The progress has to be supplied by the termination criterion.
All integrated termination criteria support this feature.
## Exemplary Usage of the Adaptive CB
To specify which infill criterion should be used, the `MBOControl` object has to be extended by calling `setMBOControlInfill()`.
In addition to the criterion you can also set the parameters of the infill criterion optimization.
The criterion itself is created with `makeMBOInfillCrit*()`.
The most common infill criteria are predefined like `crit.ei` and `crit.cb2`. See `?MBOInfillCrit` for details.
```{r control}
ctrl = makeMBOControl()
ctrl = setMBOControlTermination(ctrl, iters = 10L)
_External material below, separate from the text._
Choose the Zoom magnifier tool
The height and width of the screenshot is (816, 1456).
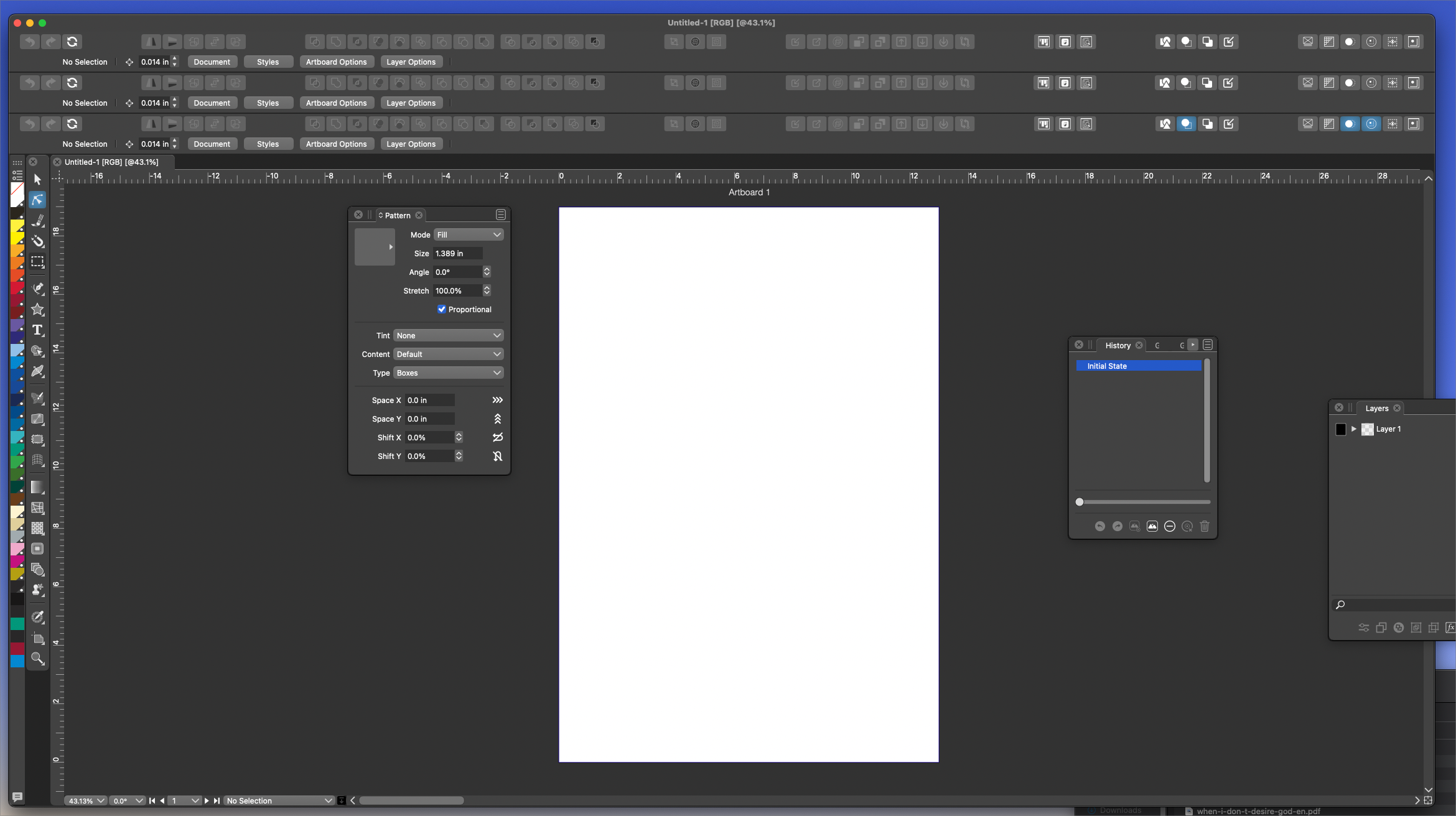(37, 659)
ctrl = setMBOControlInfill(ctrl, crit = makeMBOInfillCritAdaCB(cb.lambda.start = 4, cb.lambda.end = 0.1))
```
This will lead to an CB infill criterion ($CB(x) = \hat{\mu}(x) \pm \lambda * \hat{s}(x)$) that will focus on uncertain regions in the beginning (`cb.lambda.start = 4`) and towards the end will have a stronger focus on areas close to the global minimum of the surrogate (`cb.lambda.end = 0.1`).
```{r fun}
test.fun = makeSingleObjectiveFunction(
fn = function(x) x[1]^2 * sin(3 * x[2]),
par.set = makeNumericParamSet(lower = 0, upper = 1, len = 2L)
)
```
You can now start the optimization like usual:
```{r example, results = "hide", message = FALSE, warning = FALSE}
res = mbo(test.fun, control = ctrl)
```
If we look at the OptPath we can see the different progress values and the resulting different values of lambda.
```{r res}
tail(as.data.frame(res$opt.path))
```